Vatican City, 14 October 2015 (VIS) – The Holy Father has written a letter to Piero Fassino, mayor of Turin, Italy, to the authorities and to all participants in the Third Global Forum on Local Development, held in Turin from 13 to 16 October. The Pope wished to contribute to this forum by recalling some of the ideas he expressed recently before the Assembly of the United Nations, regarding the Sustainable Development Goals, which are “a hope for humanity, provided they are implemented in the correct way”.
In the text, the Pope stresses the importance of the decisions adopted by the international community that, however, “runs the risk of falling into the trap of a declamatory nominalism, creating a tranquillising effect on consciences”. He also remarks that the multiplicity and complexity of problems require the use of technical tools of measurement. “This, however, leads to a twofold danger: becoming limited to the bureaucratic exercise of drawing up a long list of good intentions, or creating a single a priori theoretical solution to respond to all challenges”.
“Political and economic action are a prudential activity, guided by the perennial concept of justice, and it must always be taken into consideration that before any plan or programme, there are real men and women, equal to their governors, who live, struggle and suffer, who must be the masters of their own destiny. Integral human development and the full exercise of human dignity cannot be imposed”.

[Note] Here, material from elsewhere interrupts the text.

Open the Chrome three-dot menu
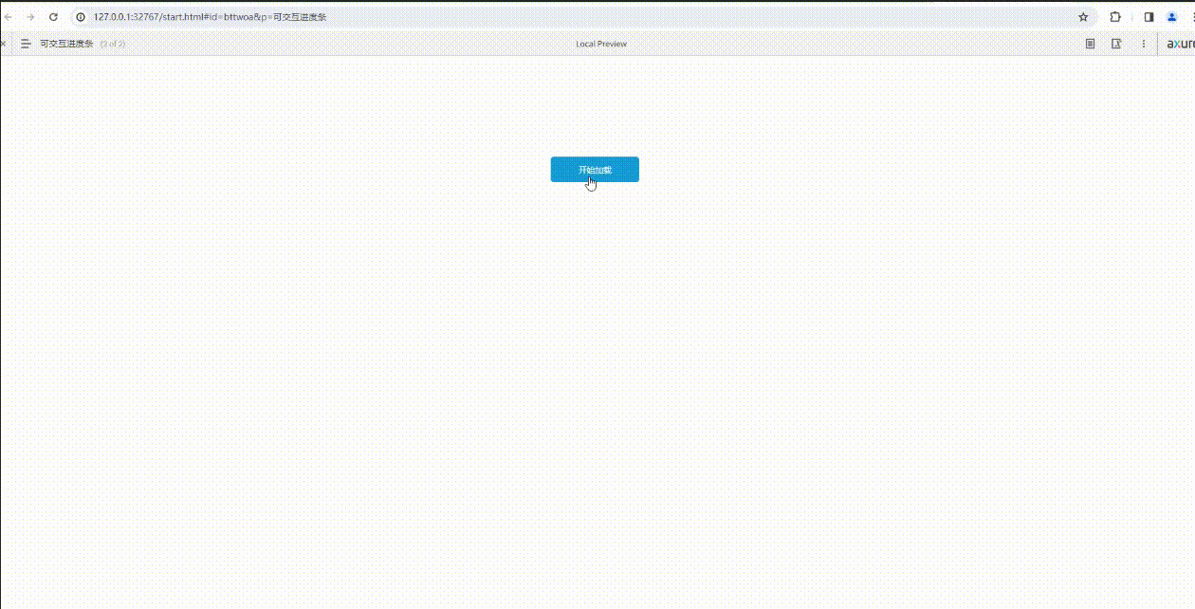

From this perspective, he adds, “local economic development seems to be the most suitable response to the challenges presented to us by a globalised economy, the results of which are often cruel”. Francis mentions his address to the United Nations, in which he spoke about how “the simplest measure and indicator of the fulfilment of the new Agenda for development would be effective, practical and immediate access to indispensable material and spiritual goods. … The only way of truly reaching these goals in a permanent way is by working at a local level”. He remarks that the recurrent world crises have demonstrated how economic decisions that in general seek to promote the progress of all through the generation of new consumption and the continuing increase of profits are unsustainable for the progress of the global economy itself”. These decisions are also, he adds, “immoral, as they sideline any question about what is just and what truly serves the common good”.
He concludes by praising Christian social thinking in Italy, through important figures such as Giuseppe Toniolo, Don Sturzo and others who, in the wake of Pope Leo XIII's Encyclical “Rerum novarum”, were able to offer an economic analysis that, starting from the local and territorial context, proposes options and directions for the world economy, and notes that much secular social thought, while based on different premises, makes similar proposals.